– О, господин и учитель…

Господин и учитель ваш велит вам возвращаться. Срок подходит к концу и, – он понизил голос, хохотнув, – не гоже сыну Божьему являться в мир из пустыни под руки с девами. А потому… Я пришел сюда один, я и вернусь один.

Женщины засобирались, охая и придерживая сползающие обрывки одежды.

Идите вслед за солнцем. К закату выйдете к Ередану, прямо будет мост Адама, а ниже по течению – мост Абд Улла, а за ним – дорога на Пальм. Ну, дальше разберетесь.

Он бросил быстрый взгляд по сторонам, на Чжу Дэ, вниз, на разбросанные деньги.

Вот, берите, это вам.

Он сыпанул горсть монет Милке, зачерпнул еще.

– Нет, – торопливо сказала Береника. – Я не возьму денег.

Она заслонилась рукой от протянутой горсти с медяками и быстро пошла прочь.

– Я возьму за нее, – сказала Милка, скривив красивые губы в злой усмешке, и подставила руки под монеты.

И заспешила вслед за подругой.

Сын Божий сел, отдуваясь. Швырнул на скатерть остатки монет. Вскочил. Бросился за женщинами. Остановился. Сплюнул. Вернулся. Зашел за камни, долго звенел, облегчаясь. Сел на свое место. И снова вскочил.

– Эй!

Он был один.

Сын человеческий ушел. Далеко белела его накидка. Он шел иным путем, правее солнца, беря круче к северу.

– Киннереф, – пробормотал сын Божий.

Поднял кувшин, потряс его и грохнул о камень. Потом напрягся, ухватился за нож. Сторожко, по-звериному повел носом. Встал. Прошел, ступая негнущимися ногами, по скатерти, по разбросанным медякам, кускам мяса и глиняным черепкам, туда, где сидел Чжу Дэ. Пригнулся, принюхиваясь.

– А! – сказал он. – Ладно. Поглядим.

И с силой вонзил нож по самую рукоятку в землю, еще сохранившую слабый запах свежевыпеченного хлеба.


* * *


Он жил среди собственных нечистот, расстояние до которых равнялось длине цепи, к которой он был прикован.

Он пил собственную мочу, когда о нем словно забыли и он несколько дней не получал своей и без того скудной плошки с протухшей водой из ближайшей ямы. Стражники сторонились его, как зачумленного.

Он не замечал этого.

Худо было рукам. Они, иссушенные, растрескались и кровоточили.

Худо было телу. Кожа иссохла, как на дохлой ящерице, исклеванной птицами, и покрылась струпьями.

Накидка его давно уже держалась на нем вопреки представлениям об одеянии и вполне могла назваться чудом, задумайся он над этим.
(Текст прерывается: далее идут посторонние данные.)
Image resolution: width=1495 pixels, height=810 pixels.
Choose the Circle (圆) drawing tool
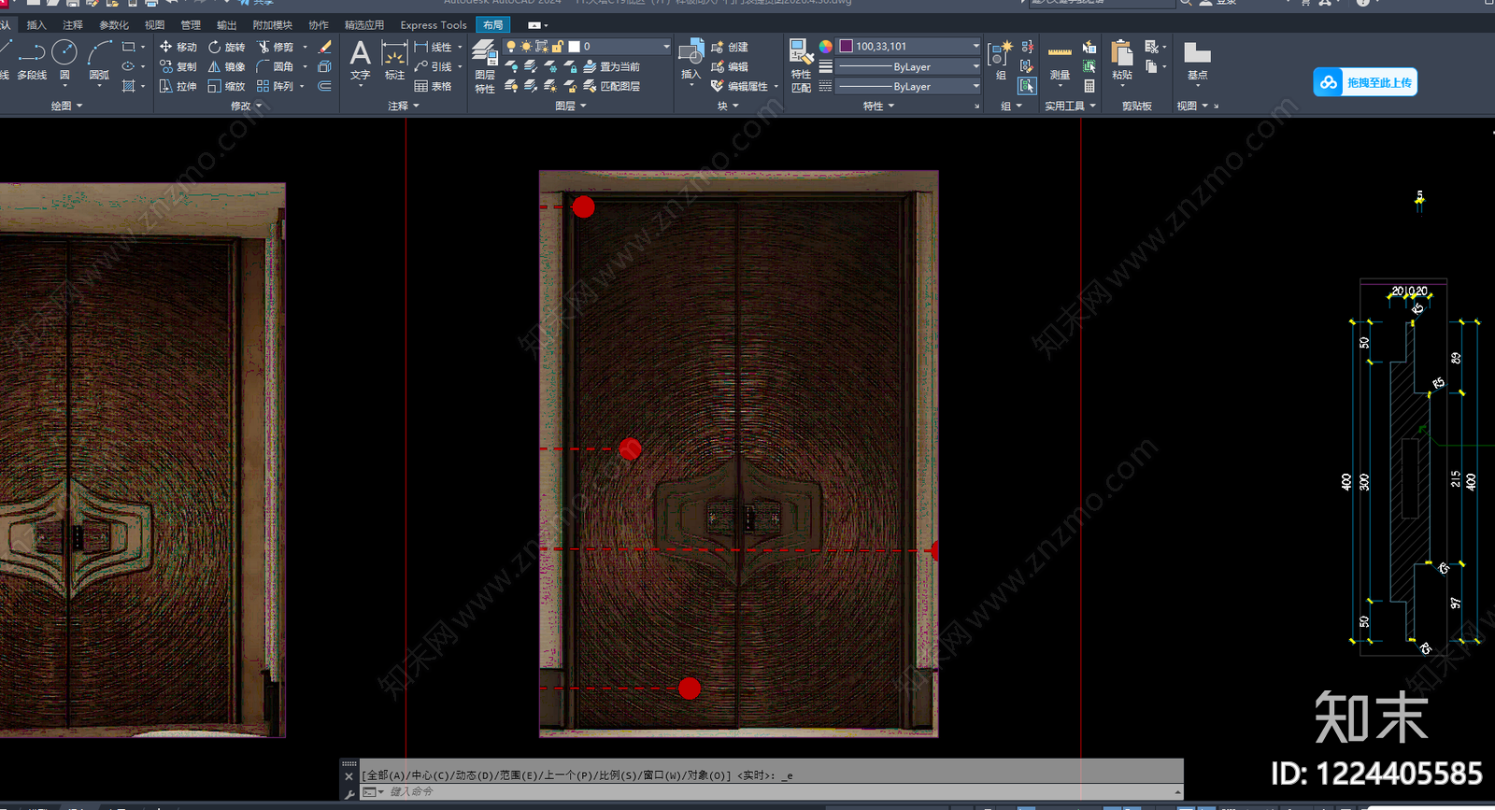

Потом же, когда его брали, и вязали, и волокли на цепи, она превратилась в обычные лохмотья, какие встретишь на любом нищем, а кого в этом мире удивишь нищим?

Он не замечал этого.

Исхудалыми костлявыми пальцами, напоминающими палочки писца, свернутые в тонкие свитки, он перебирал песок под ногами, набирал в горсть и пересыпал его привычными движениями, и шелестящая еле слышно струйка постепенно темнела, набухая, и продолжала вытекать между пальцев, но уже беззвучно.

Он улыбался.

Речные потоки веселят град Божий,

святое жилище Всевышнего.

Бог посреди его;

Он сидел посреди нечистот и улыбался.

он не поколеблется: Бог поможет ему с раннего утра.

Восшумели народы; двинулись царства:

Всевышний дал глас Свой, и растаяла земля18.

Был ли он счастлив?

Да, как счастливы живущие в неведении того, что` есть счастье.

Он узрел Его.

Он простер руку с высоты,

и взял меня, и извлек из вод многих.

И воздал мне Господь по правде моей,

по чистоте рук моих пред очами Его.

С чистым – чисто, а с лукавым – по лукавству его19.

Был ли он несчастлив?

Да, как несчастливы осознающие всю малость отмеренной им меры – упований и надежд.

Я же червь, а не человек,

поношение у людей и презрение в народе20.

Он не узнал Его.

А потому давно был готов встретить муки и смерть.

Смерти не было. Смерть являлась прихотью тех, сокрытых за дворцовыми стенами, наделенных властью, облаченных в виссон, странным условием странного торга, в котором к праведности прикладывалось количество служек в Храме, а покаяние следовало разделить на тук приносимой жертвы.